[Required action]
In the listing that follows, the range to quote begins at the line that has "Purchasing Conditions (168, 2569)" and ends after the line that has "Certifications (33, 1866)"; quote it verbatim and add nothing.

[Source material]
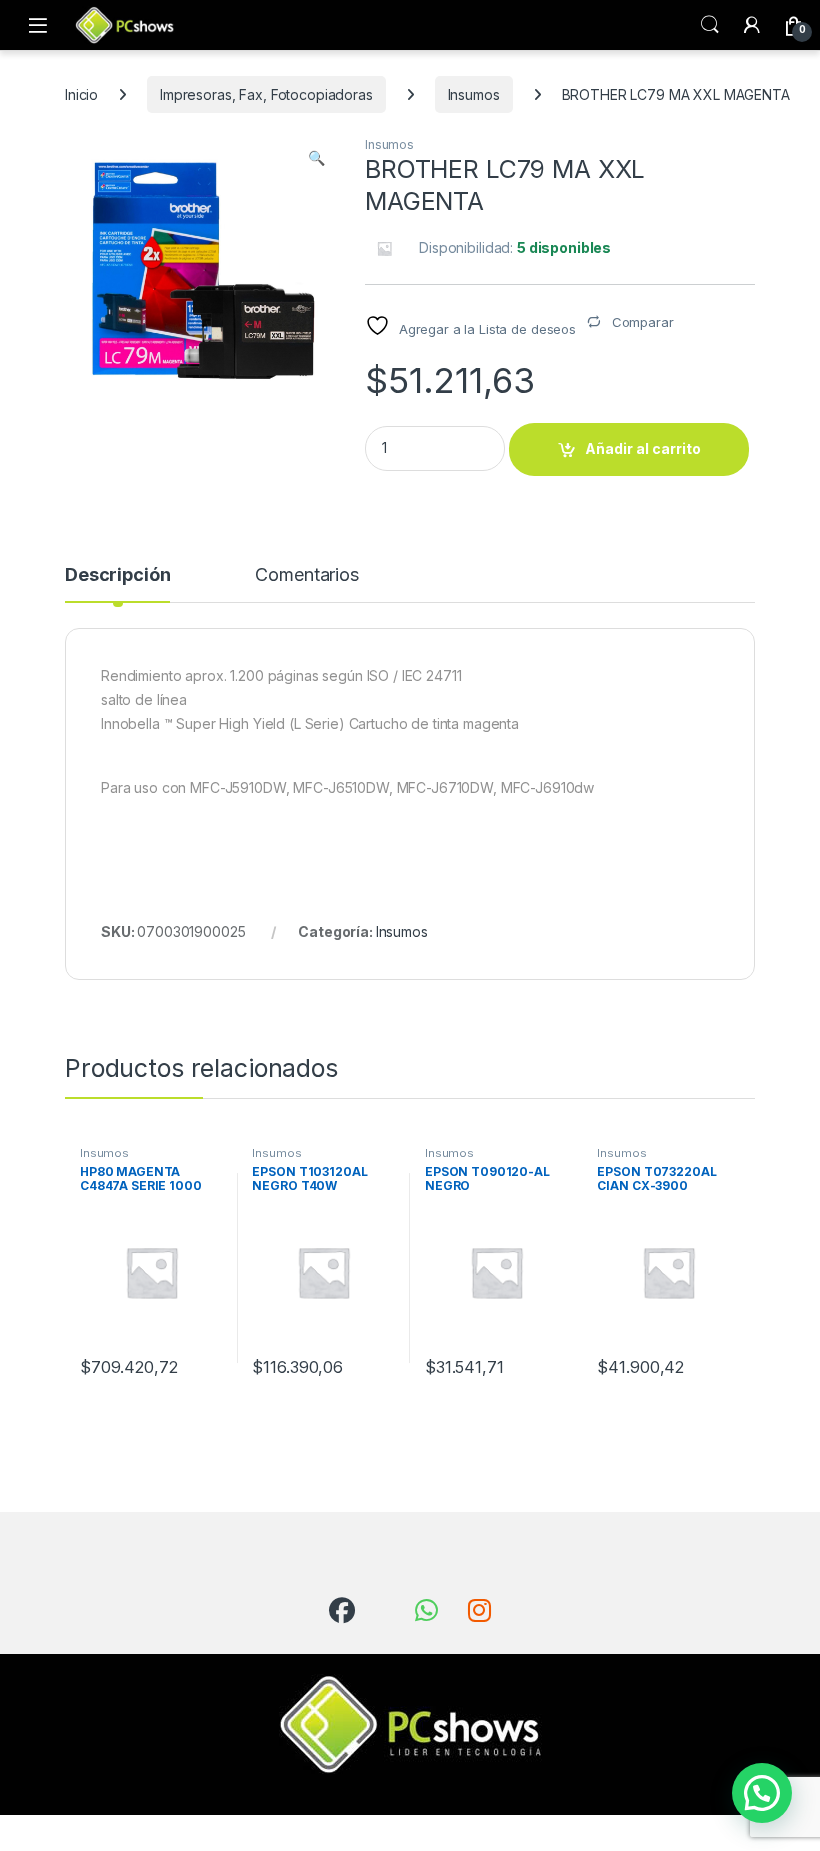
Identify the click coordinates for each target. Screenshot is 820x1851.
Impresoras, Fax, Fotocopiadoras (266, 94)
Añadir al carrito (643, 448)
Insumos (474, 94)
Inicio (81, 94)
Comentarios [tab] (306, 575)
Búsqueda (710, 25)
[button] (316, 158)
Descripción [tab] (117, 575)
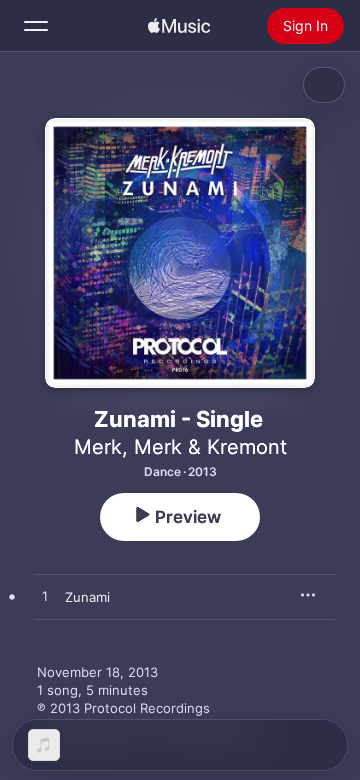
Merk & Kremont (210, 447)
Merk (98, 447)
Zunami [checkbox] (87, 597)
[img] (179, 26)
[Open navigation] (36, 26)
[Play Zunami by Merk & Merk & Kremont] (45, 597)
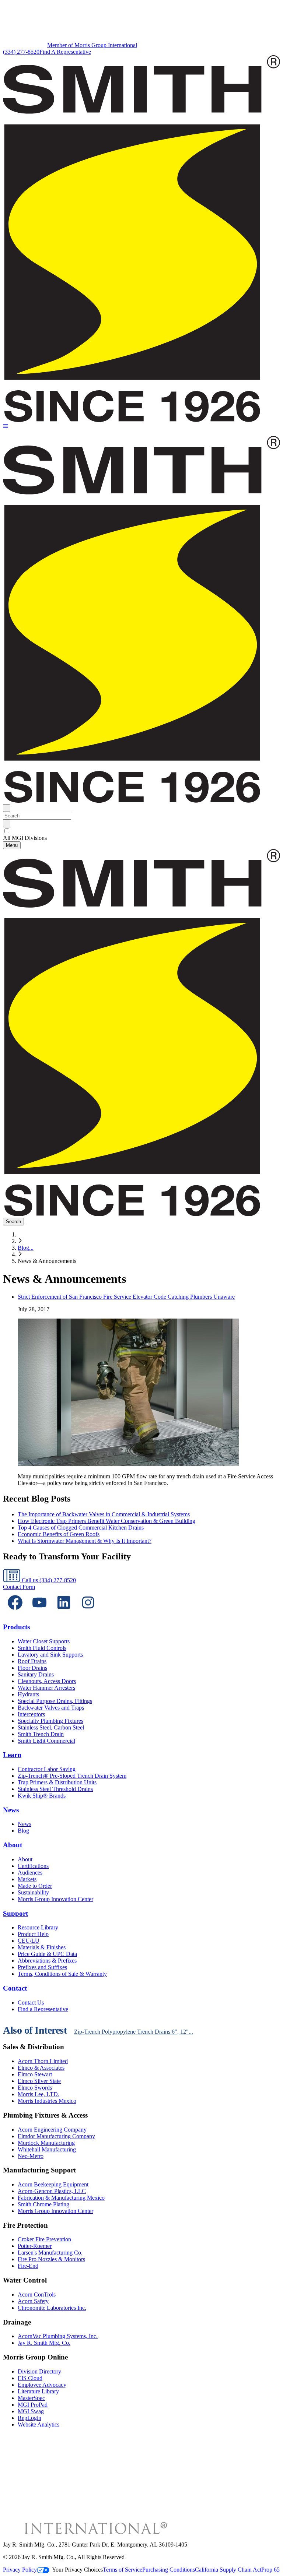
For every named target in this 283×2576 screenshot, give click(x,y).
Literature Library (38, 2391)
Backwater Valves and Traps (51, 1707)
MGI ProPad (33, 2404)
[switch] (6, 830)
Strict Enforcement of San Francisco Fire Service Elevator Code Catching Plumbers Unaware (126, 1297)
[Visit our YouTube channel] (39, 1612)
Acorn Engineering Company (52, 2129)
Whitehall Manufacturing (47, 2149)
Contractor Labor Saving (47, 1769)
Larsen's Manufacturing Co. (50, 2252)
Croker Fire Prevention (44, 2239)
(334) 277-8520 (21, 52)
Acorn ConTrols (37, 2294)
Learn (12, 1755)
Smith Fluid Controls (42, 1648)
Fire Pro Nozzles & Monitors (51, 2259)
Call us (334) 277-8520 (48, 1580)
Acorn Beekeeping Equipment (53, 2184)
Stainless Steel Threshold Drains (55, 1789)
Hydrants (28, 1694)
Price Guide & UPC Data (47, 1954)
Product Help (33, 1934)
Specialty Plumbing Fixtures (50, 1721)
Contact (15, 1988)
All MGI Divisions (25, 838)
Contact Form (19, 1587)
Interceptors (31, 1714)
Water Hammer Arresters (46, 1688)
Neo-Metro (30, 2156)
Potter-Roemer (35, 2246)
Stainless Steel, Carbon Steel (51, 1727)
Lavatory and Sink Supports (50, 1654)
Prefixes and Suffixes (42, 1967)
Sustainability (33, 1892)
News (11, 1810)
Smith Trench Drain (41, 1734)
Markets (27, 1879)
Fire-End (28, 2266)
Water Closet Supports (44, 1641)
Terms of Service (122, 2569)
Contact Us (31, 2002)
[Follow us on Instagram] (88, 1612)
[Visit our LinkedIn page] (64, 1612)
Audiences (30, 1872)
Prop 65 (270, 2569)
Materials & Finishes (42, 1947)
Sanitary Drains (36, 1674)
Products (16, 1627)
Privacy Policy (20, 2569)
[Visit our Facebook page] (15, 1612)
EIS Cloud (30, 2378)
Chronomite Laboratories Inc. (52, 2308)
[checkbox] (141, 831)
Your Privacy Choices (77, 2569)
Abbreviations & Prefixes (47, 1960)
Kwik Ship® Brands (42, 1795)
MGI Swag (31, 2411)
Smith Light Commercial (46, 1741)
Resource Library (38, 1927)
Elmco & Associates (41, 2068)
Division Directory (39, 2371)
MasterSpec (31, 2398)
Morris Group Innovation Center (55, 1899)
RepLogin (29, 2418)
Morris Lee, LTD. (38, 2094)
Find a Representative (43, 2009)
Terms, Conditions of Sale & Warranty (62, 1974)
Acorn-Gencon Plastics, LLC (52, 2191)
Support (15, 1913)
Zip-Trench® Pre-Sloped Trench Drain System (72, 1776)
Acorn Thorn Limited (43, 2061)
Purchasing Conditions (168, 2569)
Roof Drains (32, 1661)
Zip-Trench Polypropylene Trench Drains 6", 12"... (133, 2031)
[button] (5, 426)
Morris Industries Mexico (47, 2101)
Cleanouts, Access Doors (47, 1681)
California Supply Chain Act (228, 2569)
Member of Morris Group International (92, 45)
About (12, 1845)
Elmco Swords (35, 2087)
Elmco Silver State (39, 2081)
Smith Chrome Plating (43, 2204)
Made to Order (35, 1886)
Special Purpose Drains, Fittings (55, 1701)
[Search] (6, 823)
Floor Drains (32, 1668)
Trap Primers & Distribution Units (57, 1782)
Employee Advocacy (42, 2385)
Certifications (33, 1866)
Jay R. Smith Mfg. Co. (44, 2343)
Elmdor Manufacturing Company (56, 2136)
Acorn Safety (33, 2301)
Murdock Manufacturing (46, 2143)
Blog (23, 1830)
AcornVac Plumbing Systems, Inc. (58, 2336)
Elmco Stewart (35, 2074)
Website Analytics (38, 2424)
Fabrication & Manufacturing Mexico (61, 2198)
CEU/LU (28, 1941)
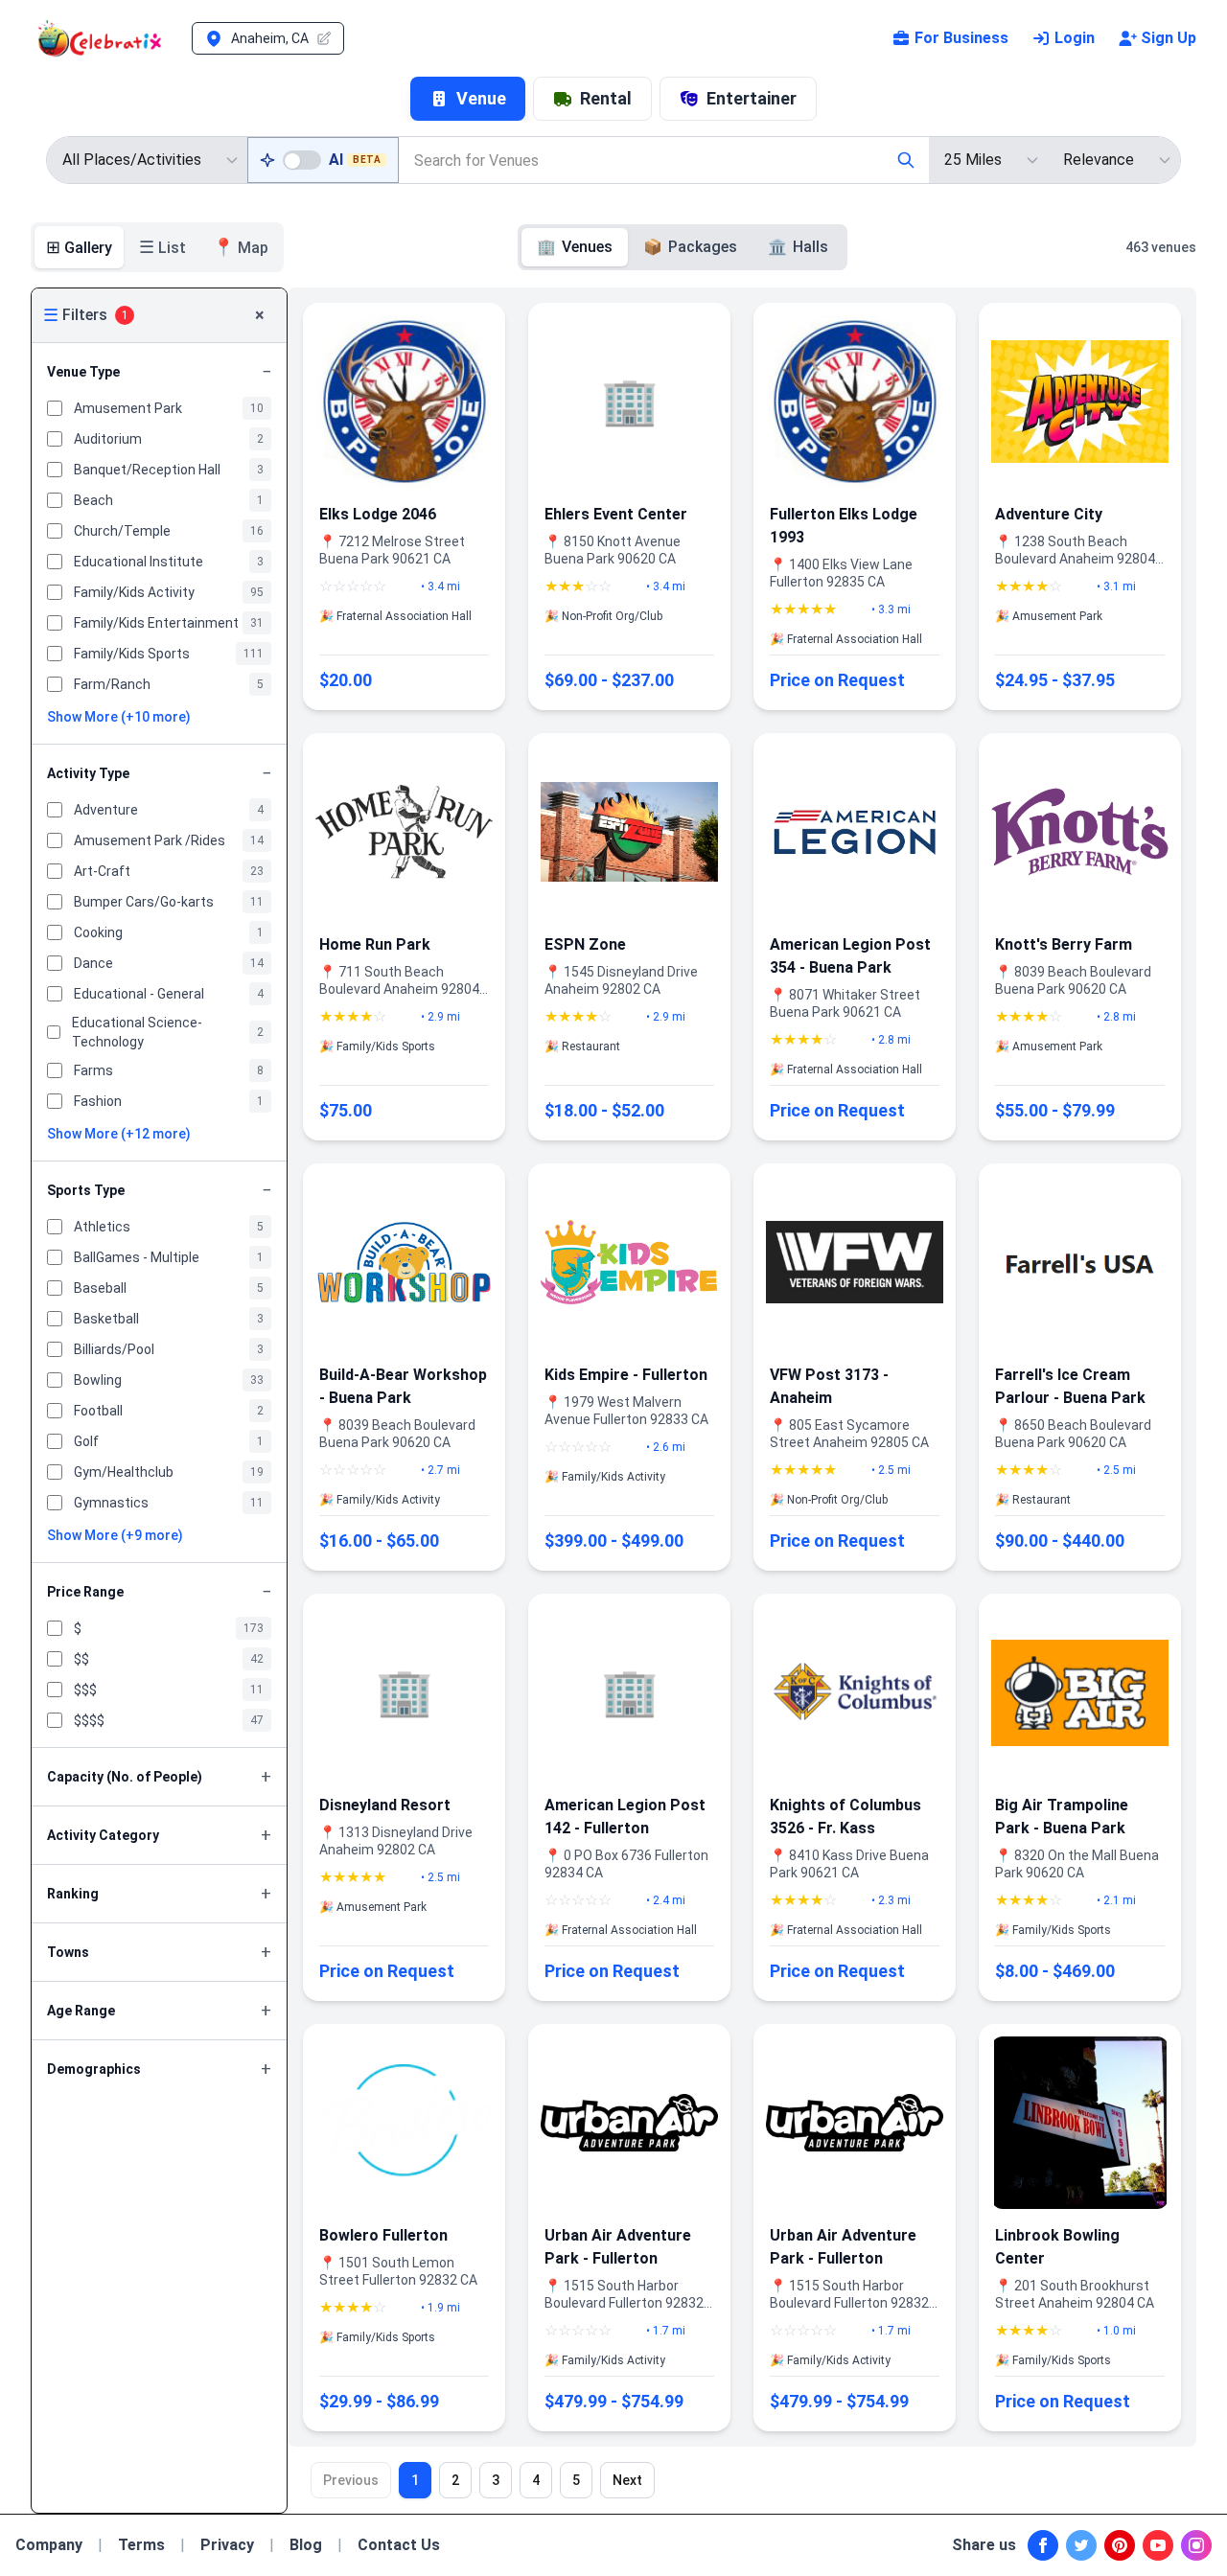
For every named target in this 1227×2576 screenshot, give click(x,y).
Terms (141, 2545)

[Exercise result]
Purchasing Conditions (168, 2569)
Roof Drains (32, 1661)
Zip-Trench Polypropylene Trench Drains 6", 12"... (133, 2031)
[button] (5, 426)
Morris Industries Mexico (47, 2101)
Cleanouts, Access Doors (47, 1681)
California Supply Chain Act (228, 2569)
Member of Morris Group International (92, 45)
About (12, 1845)
Elmco Swords (35, 2087)
Elmco Silver State (39, 2081)
Smith Chrome Plating (43, 2204)
Made to Order (35, 1886)
Special Purpose Drains, Fittings (55, 1701)
[Search] (6, 823)
Floor Drains (32, 1668)
Trap Primers & Distribution Units (57, 1782)
Employee Advocacy (42, 2385)
Certifications (33, 1866)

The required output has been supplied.